Short course students visit a flower shop in 2017.

More than animal agriculture

Penterman says his son’s time in Madison not only taught him about animal agriculture, but also gave him access to urban life and a chance to encounter a diverse student body.

“It was very important for my son and I think for all young adults as they discover where their place is in this world. An open-minded person with a diverse life experience is an asset to any organization.

“Throughout my son’s experience, I have been impressed with the number of scholarships available to students on the short course. There are many donors in our state who believe in the program and want to see students succeed. My family was touched to learn of the financial benefits offered at the start of the school. We also appreciate those who continue to give so generously.

“I see fewer and fewer farms in our landscape and that makes it even more critical for students, especially rural students, to have access to an agricultural education; an education that is accredited. The short course currently offers a unique opportunity for ag-spirited students who should be celebrated, not shut down.”

Getting to know each other is an advantage for students of the short course.

top program

Penterman says the Short Course currently offers a top-notch educational program, with accreditation.

“It also provides a one-of-a-kind setting for students who might otherwise never have the chance to attend a school on the Big Ten campus. And, while a two- or four-year degree may not may not be the right choice – at this time, credits earned through the Short Course can be a powerful incentive down the road if the student later decides to pursue one degree or the other.

“As a mother of five, dairy farmer, taxpayer, and engaged citizen of Wisconsin, I urge the University to reconsider its decision to make comprehensive changes to the short course, including to accreditation and components campus life of the program.
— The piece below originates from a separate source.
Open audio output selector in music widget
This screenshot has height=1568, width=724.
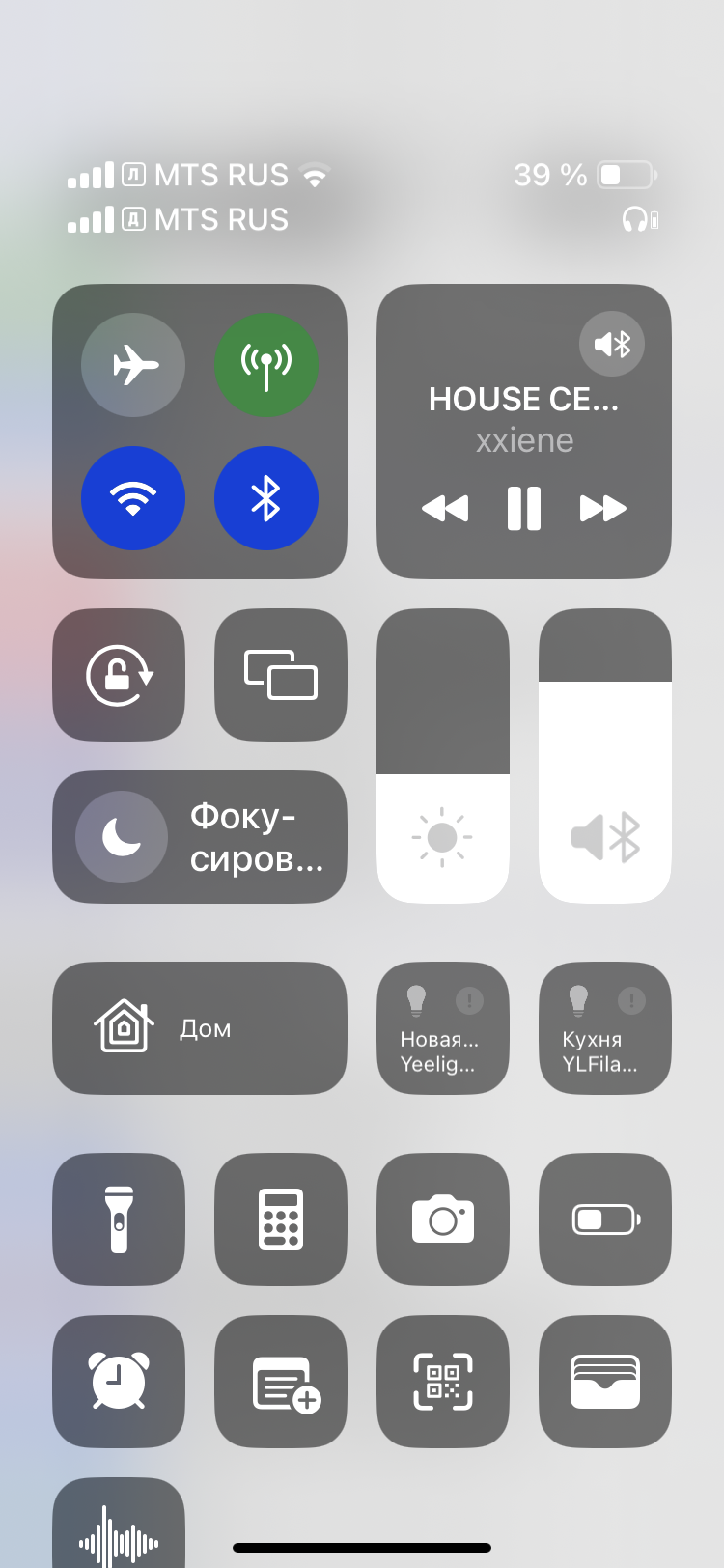pyautogui.click(x=612, y=344)
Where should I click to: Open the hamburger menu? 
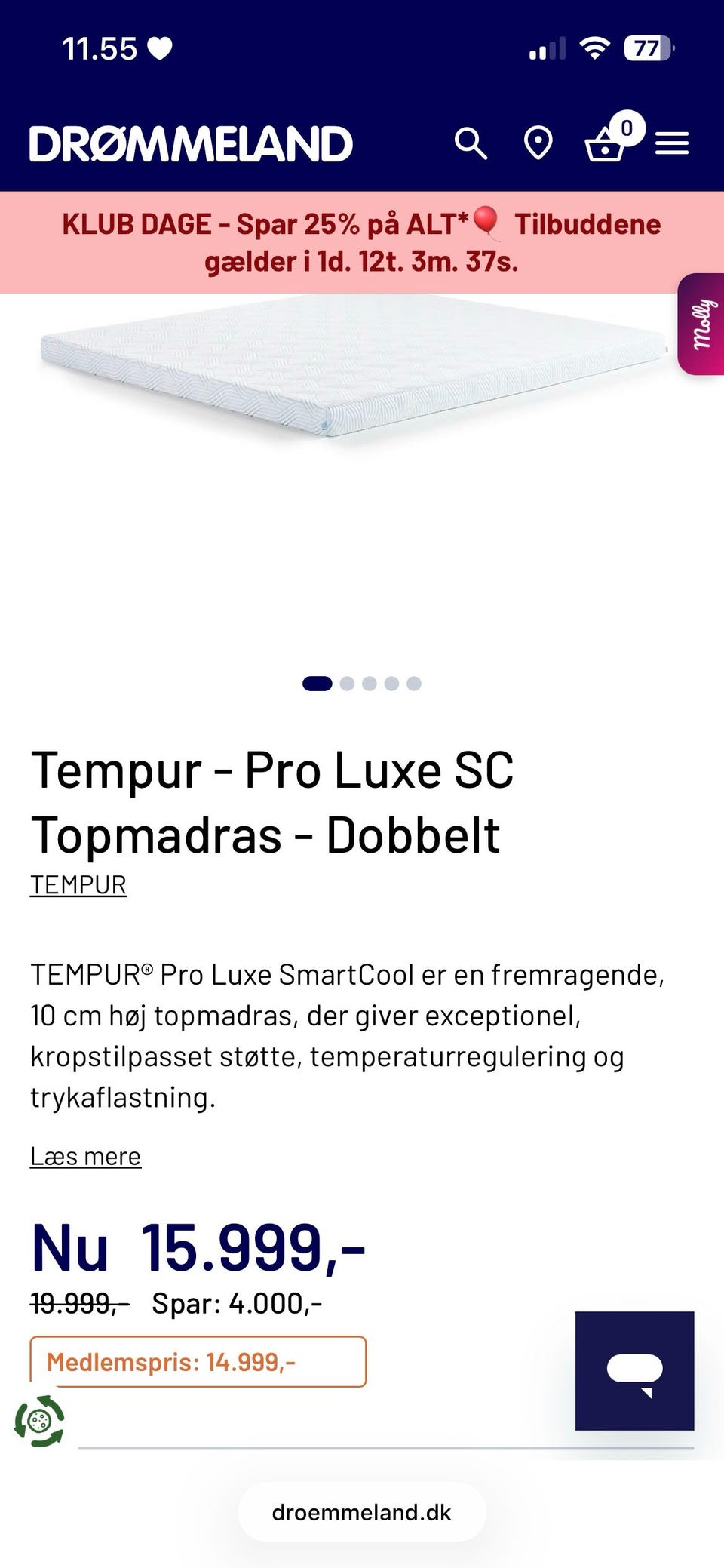coord(672,143)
If invited, The DBA and our members would welcome the opportunity to discuss with University officials and other stakeholders how to improve the course at the to come up.”

Thank you for your time and consideration, Amy Penterman

FCS Listening Session April 12

The University of Wisconsin-Madison (CALS) Agriculture and Industry Short Course Program will host a virtual listening session to gather ideas for future educational programs on Tuesday, April 12, 2022 from 1 p.m. at 14h. The session will be co-sponsored. by the Wisconsin Farm Bureau Federation (WFBF), Professional Dairy Producers of Wisconsin (PDPW) and CALS.

Doug Reinemann, Associate Dean for Extension and Outreach at CALS, and Jennifer Blazek, Director of the Agriculture and Industry Short Course, will lead a conversation on educational needs within the agriculture industry. All are welcome to join via Zoom, and no additional registration is required. The web link is go.wisc.edu/ListeningSessionFISC. The meeting ID is 968 9014 5809 and the passcode is 650060. Or dial +1 312 626 6799 US (Chicago) depending on your location.

For more information, contact Jennifer Blazek at [email protected]

It’s a chance to be heard and to listen even if the decisions have apparently already been made.